Jornalista, diretor do blog Isso É Notícia

O promotor Carlos Eduardo Silva, da 29ª Promotoria de Justiça de Defesa do Meio Ambiente e da Ordem Urbanística de Cuiabá, moveu uma ação civil pública contra a Energisa por conta da construção de uma subestação de energia no bairro Cidade Alta em 2016, com a instalação de rede de transmissão e distribuição de energia sem a realização de Estudo de Impacto de Vizinhança.

Na ação, o promotor alegou que sem o estudo, uma obra desse porte pode trazer insegurança aos moradores do entorno e citou até ondas magnéticas que podem prejudicar a saúde dos moradores.

"É público e notório que a instalação de subestações e de linhas de distribuição/transmissão de energia na zona urbana, com a capacidade e dimensões da ora analisada, deve ser precedida de todas as cautelas possíveis, não só para o devido ordenamento urbano, como, ainda, para a avaliação das repercussões na saúde e segurança da população", argumentou o promotor, na ação.
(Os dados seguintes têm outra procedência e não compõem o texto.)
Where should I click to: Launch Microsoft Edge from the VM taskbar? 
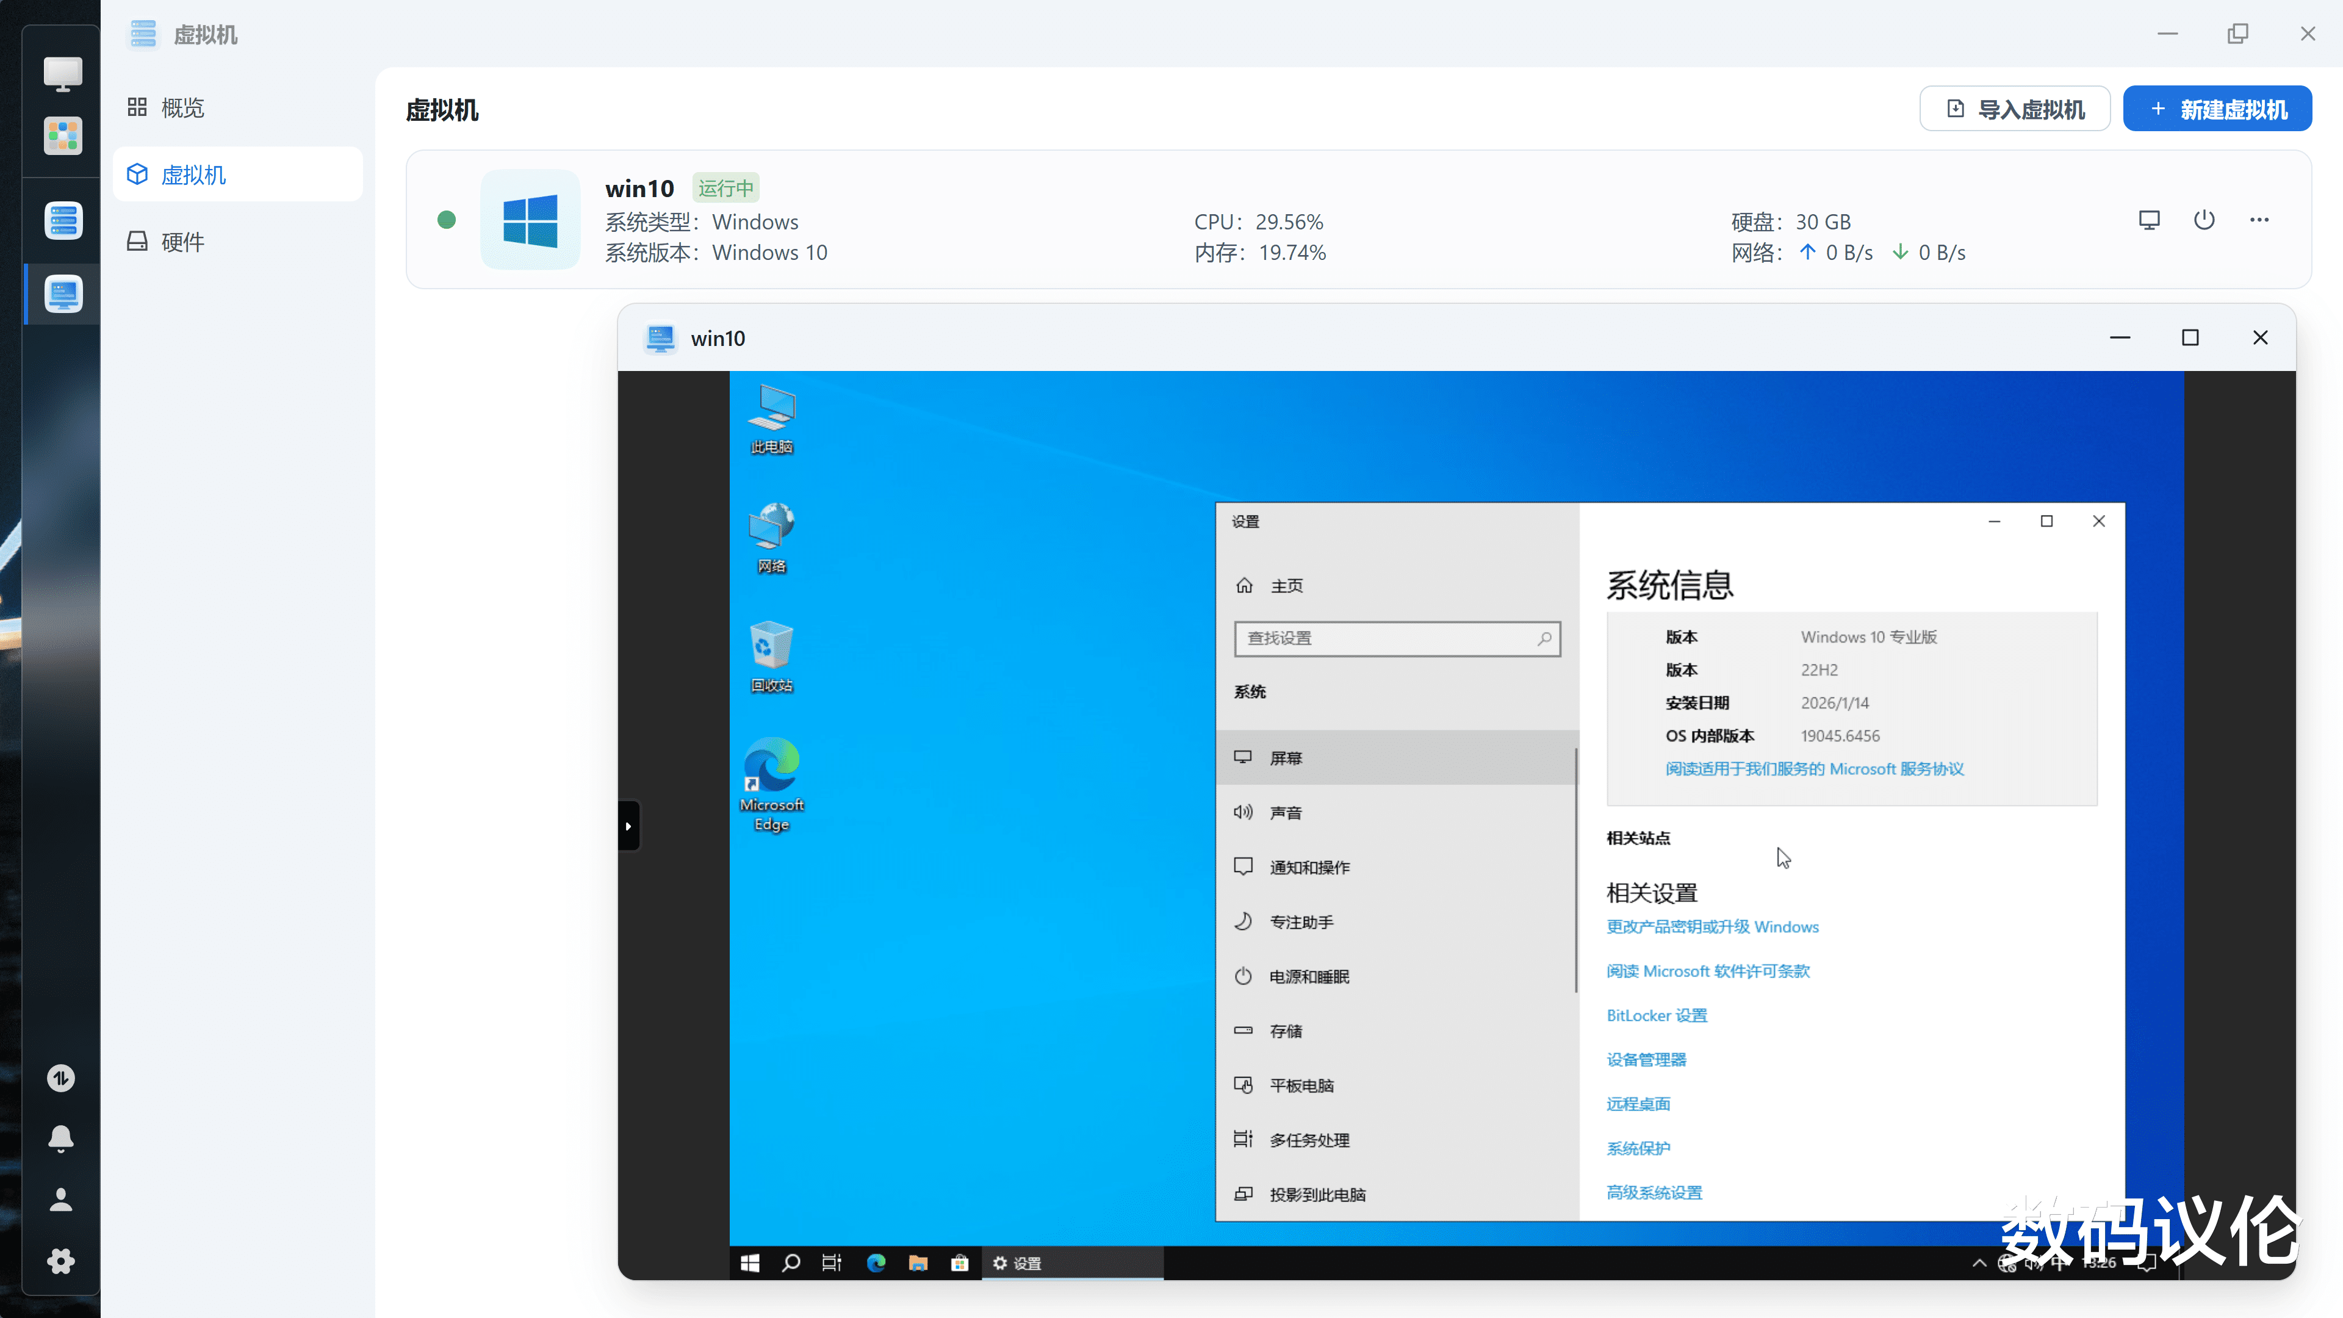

O Ministério Público afirma que, desde 2016, a Energisa vem enrolando para regularizar o licenciamento junto à Prefeitura de Cuiabá. A empresa não vem, segundo o MP, cumprindo as determinações apontadas pela Prefeitura.

As denúncias chegaram à Promotoria pela Federação Mato-grossense de Associação de Moradores de Bairro, ao qual reclamou sobre os incômodos das obra, como a violação de regras de acessiblidade, já que vários postes teriam sido instalados irregularmente em áreas de passeio público nos bairros Cidade Alta, Cidade Verde, Novo Terceiro, Cophamil e outros da região Oeste.

"(..) o Ministério Público não questiona a necessidade do empreendimento para o desenvolvimento de nossa cidade. No entanto, é preciso que se cumpra a lei quando se tratar de construção de obra de significativo impacto para a população", ponderou o promotor Carlos Eduardo Silva.